Always an afterthought

This blog could really be called “Reasons my Husband sucks most special days”. But it’s not fair to him. My own head goes round and round expecting something great but like always I end up feeling left out of life and left out of his plan. His plan being my husband not my God.

I always get flowers, a quick pick up on the way home from work or out whatever he was doing because he realized he didn’t get me a gift. And my birthday and today, Mother’s Day, I didn’t even get the normal flowers and a breakfast from the local grocery store.

Nope just quick flowers and a sheepish smile saying I love you.

Mother’s Day 2014
I woke up alone
Fed, dressed, and walked out the door with three kids.
Also with an overflowing diaper bag and a box of diapers to return to the store for a different brand.
One trip down the stairs, another up. Then down the stairs again. And, that’s right, back up and down. I leave the kids inside the security door to find the van. It’s close enough I can handle all the kids and the boxes and bags of stuff.
Everyone gets in and it begins to rain.

At the store I walk in, in the pouring rain.. carrying not one but two kids and a box of diapers. Another holding on to the baby carrier. Exchange the diapers and walk back out.

Get to church. Pull out double stroller under the roof. Get all three kids inside the church entrance and then park the car. Walk back in, in the rain.

Have several “brothers and sisters” in Christ watch me struggle to hold open the door and try to push a double stroller in. I quote/unquote brothers and sisters because it baffles me how one can watch an obviously frustrated woman with three small children struggle and keep on walking. But not just one at least TWO or THREE!!!! They’re actions weren’t very brotherly…I’m not calling their faith into question.

Most moms spend their time outside of the service not hearing the preaching because all of our kids are making too much of a noise for certain members of the church. Certain members of the church frown upon even a whimper from children in service.

Guess what, dear husband, left me alone, again today. Leaving me to care for three children and find our way back to the car. I was so emotionally exhausted by then I said I didn’t even know if I was going to the picnic.

I drove back home to get medication for a child, drop off a mother’s day card. I went to the picnic and by the grace of God I didn’t get lost. My husband served and served and served and had a grand time with the church.

I had a hot, emotional, crying, angry time. Even a friend tried to help me see that in the end God has a plan. I’m my husband’s queen and it’s his ministry to serve.

Even if that means I wouldn’t be with the moms of my family for this day or be recognized by my own husband on this day. I wouldn’t have breakfast in bed or even a gift. I’m sorry but I just expect second though flowers now. I put so much thought and effort into everyones gifts and I either get nothing or the usual.

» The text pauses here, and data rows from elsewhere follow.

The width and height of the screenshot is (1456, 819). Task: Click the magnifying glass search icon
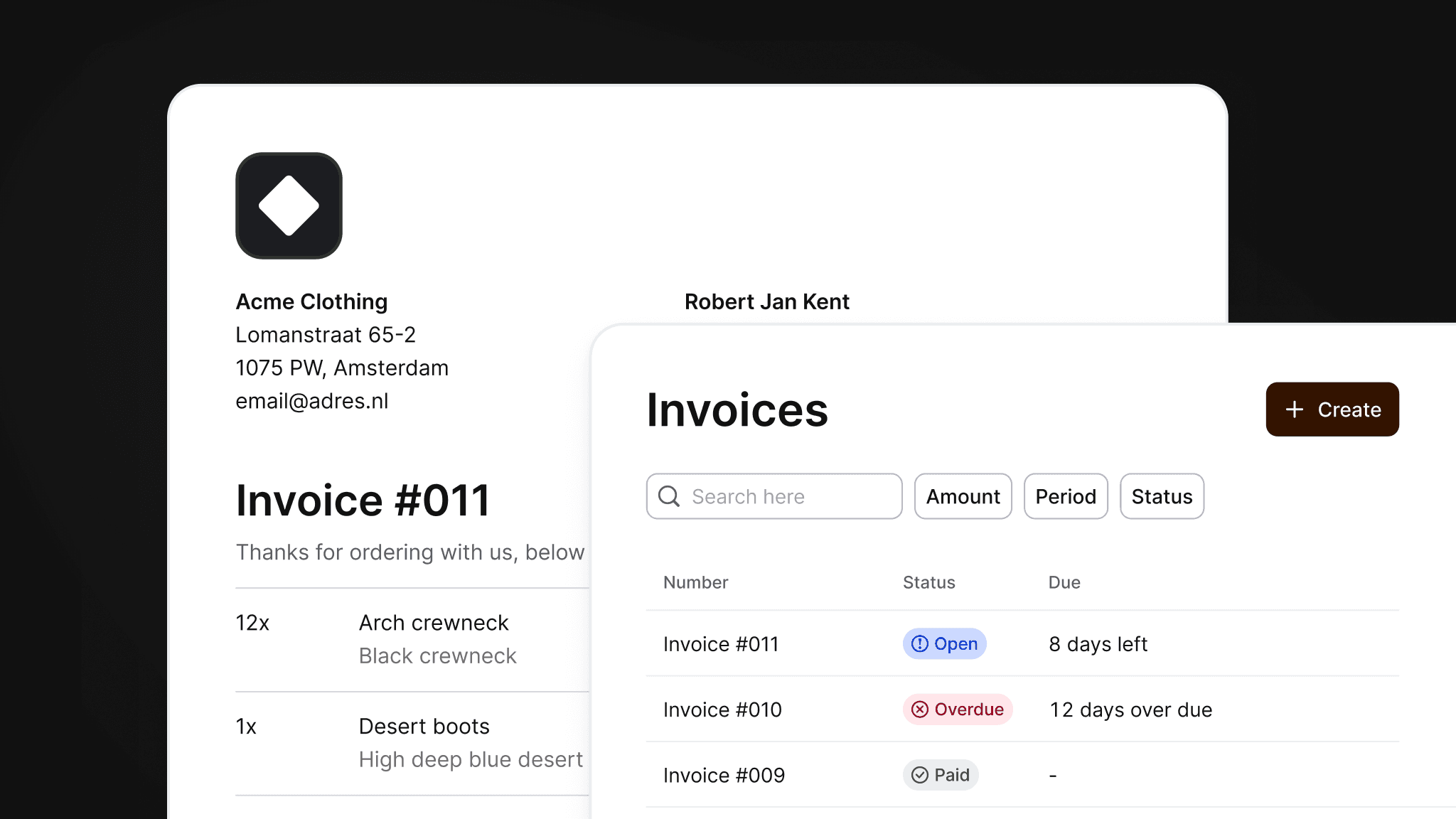(x=668, y=496)
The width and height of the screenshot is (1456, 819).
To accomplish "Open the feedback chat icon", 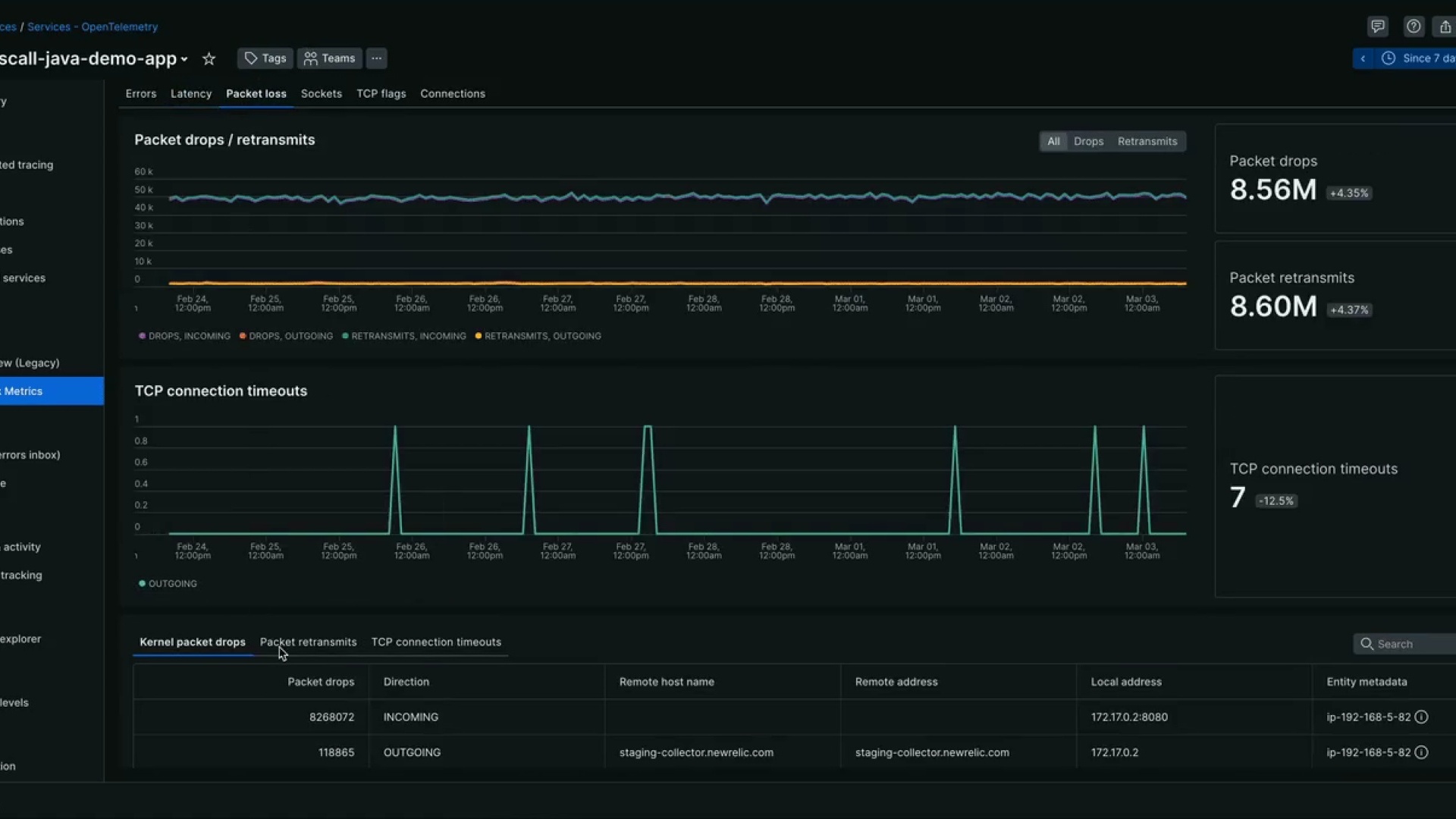I will click(x=1377, y=27).
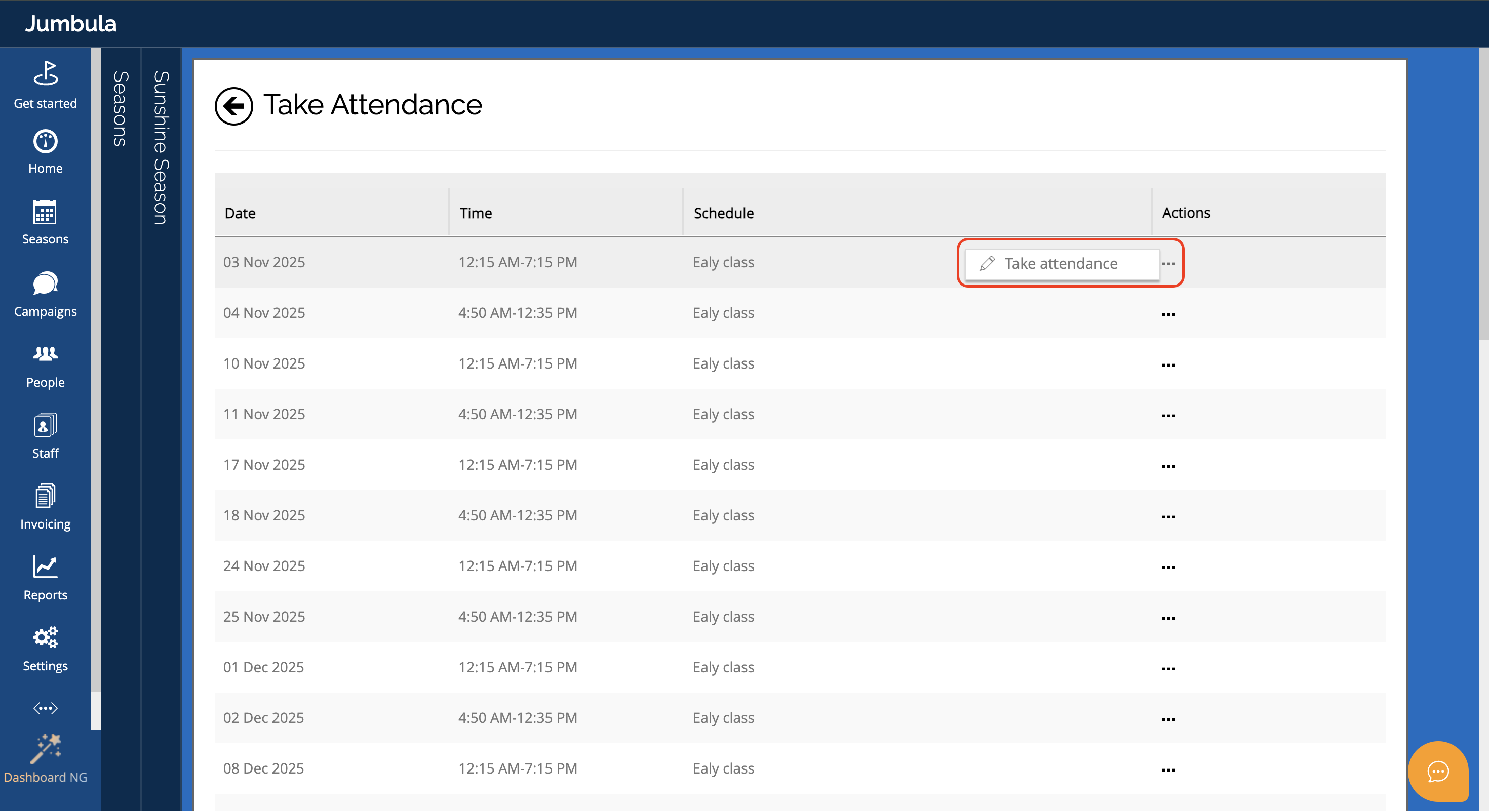Open the orange chat support bubble
1489x812 pixels.
(1437, 772)
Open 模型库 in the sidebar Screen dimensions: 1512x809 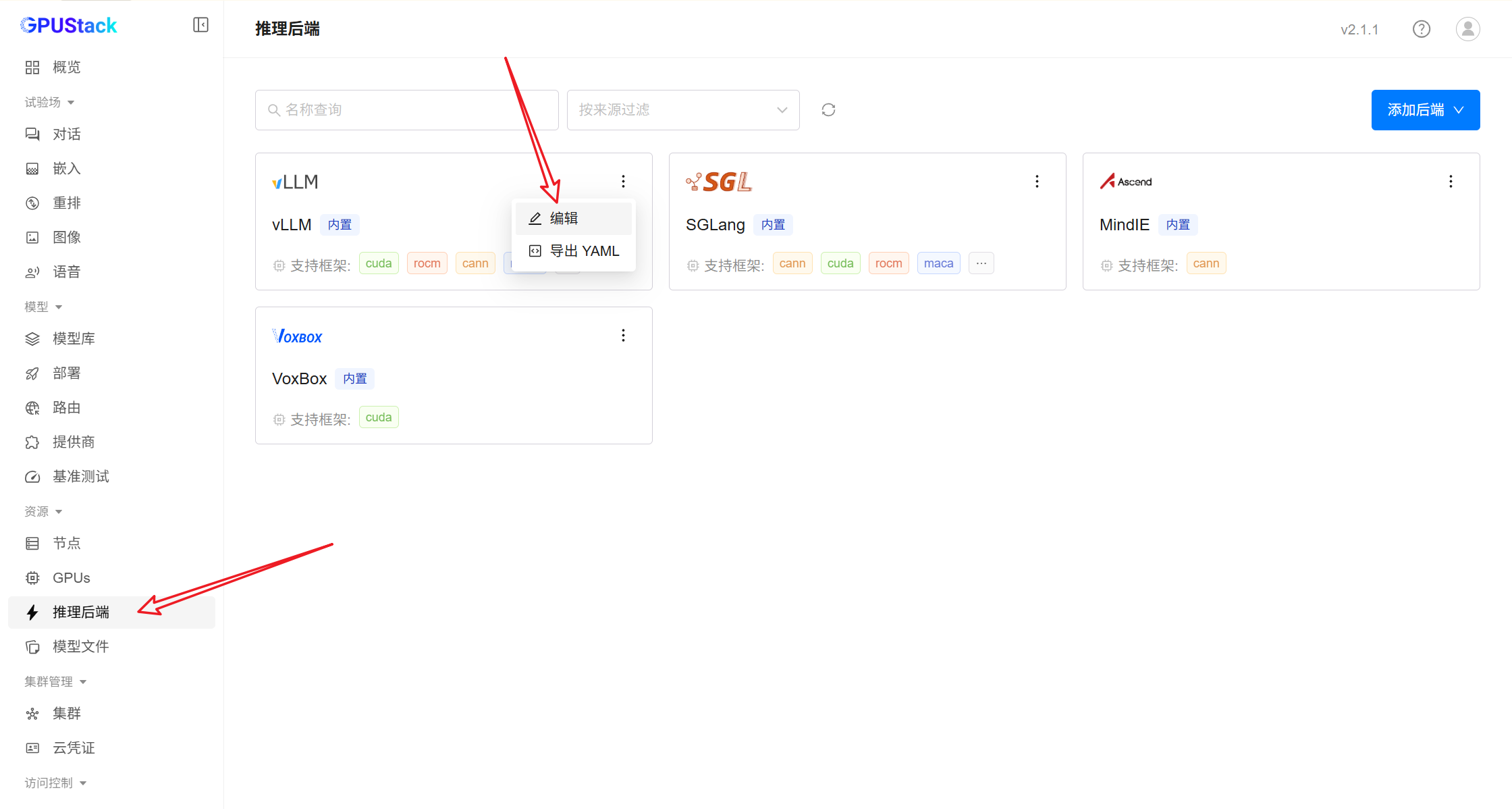tap(74, 339)
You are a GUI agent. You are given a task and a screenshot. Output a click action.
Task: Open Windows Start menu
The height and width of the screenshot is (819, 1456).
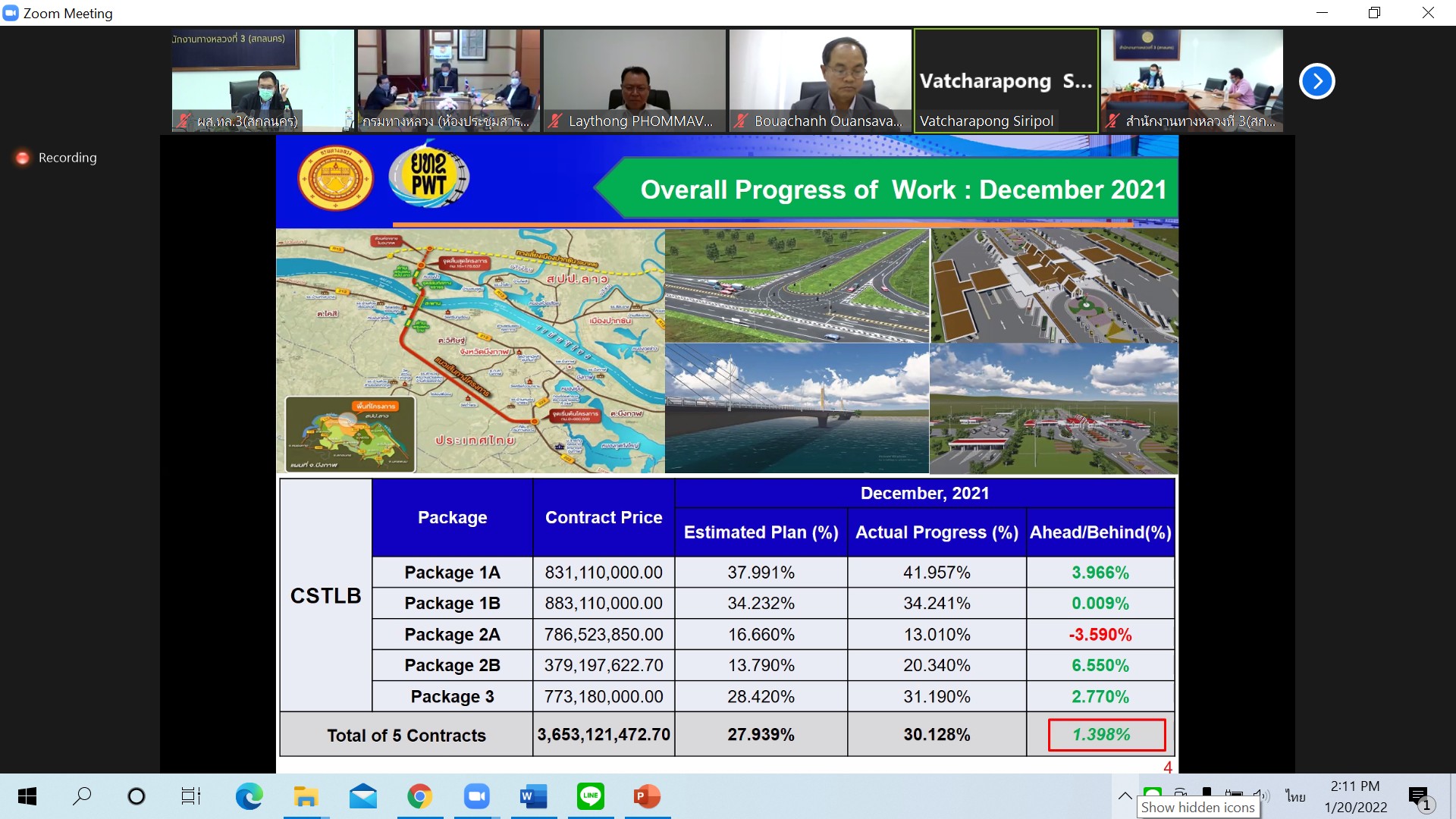point(27,796)
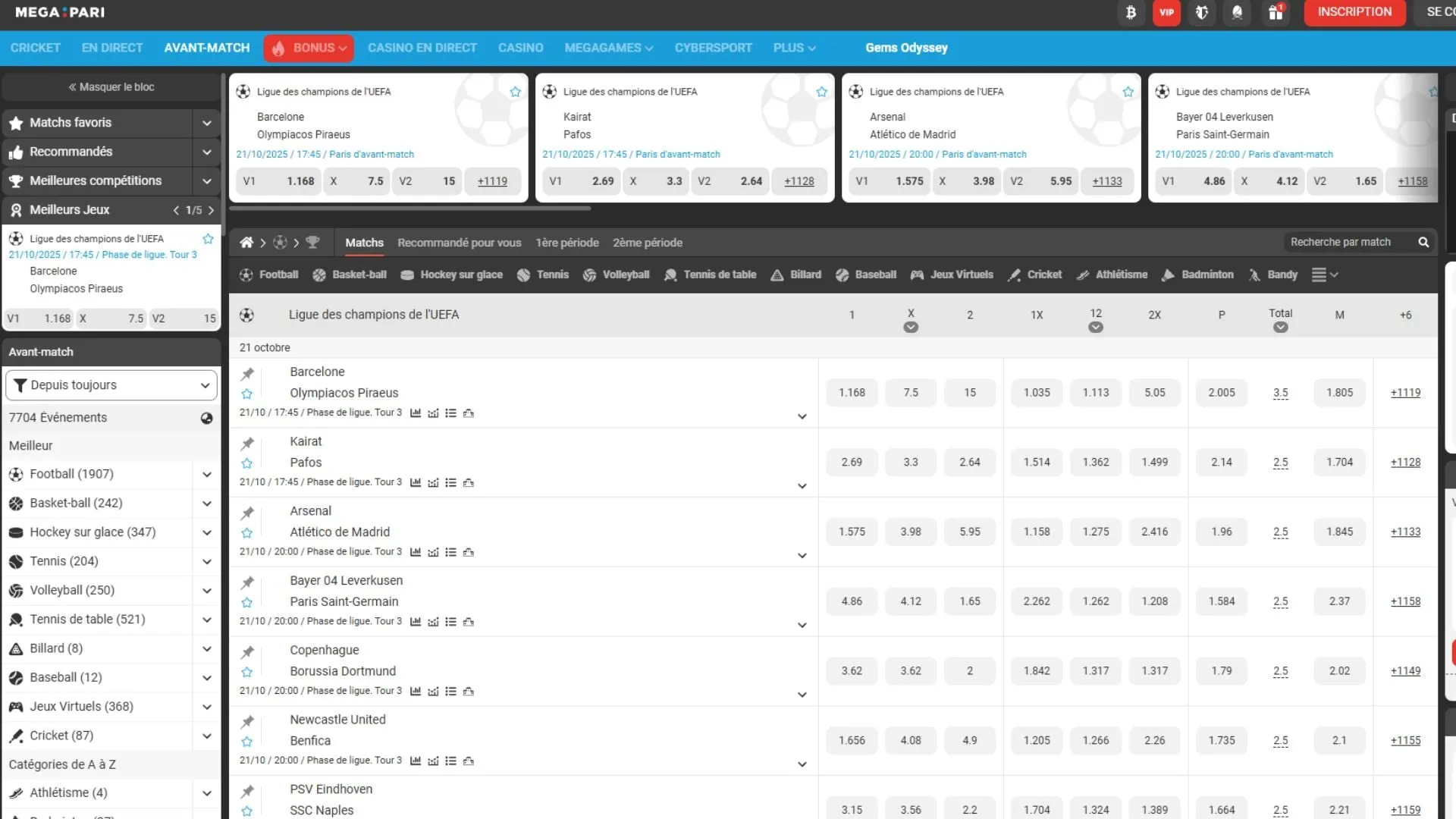The image size is (1456, 819).
Task: Open the Depuis toujours time filter dropdown
Action: (x=111, y=385)
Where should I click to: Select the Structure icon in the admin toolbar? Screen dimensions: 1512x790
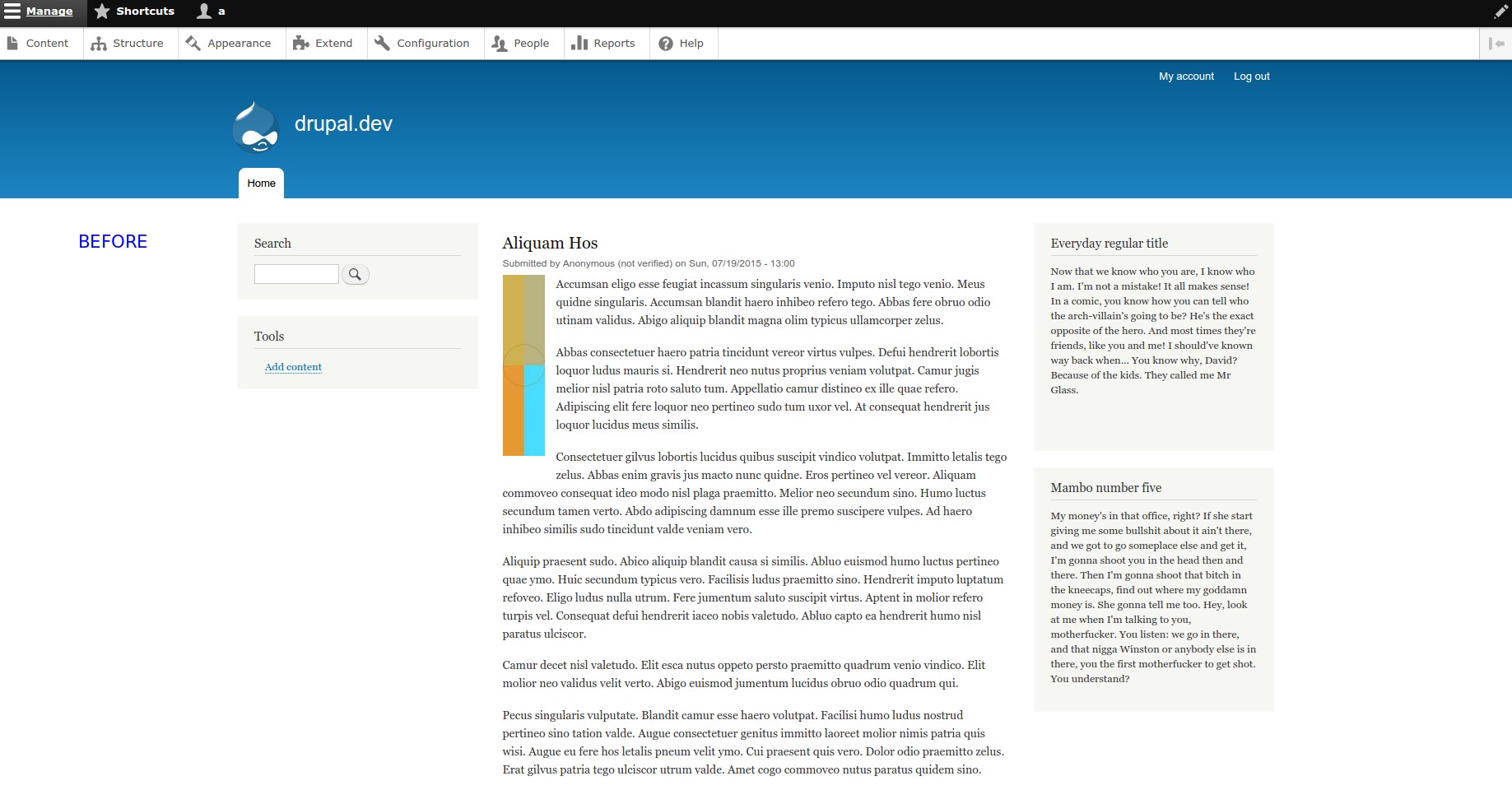click(99, 42)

Even for my birthday I went to a pizza buffet just to spend some time with everyone. I hate pizza. I don’t like it. The pizza buffet is probably the grossest place I could probably ever eat. But what happened on my birthday??? I managed the kids and had a plate of pizza while my sister and her friend had a grand old time chatting it up with my dad and husband. No it wasn’t a flirting thing. BUT IT WAS MY BIRTHDAY!!! I throw a party for my husband and daughter for their birthday and I got a nasty pizza buffet I had to plan myself.

God is teaching me a lesson..it has to be…know you won’t get anything….don’t expect anything…probably not…God is a God of love and promises and I am a bitter woman who prays so hard and is impatient to know what HE has planned.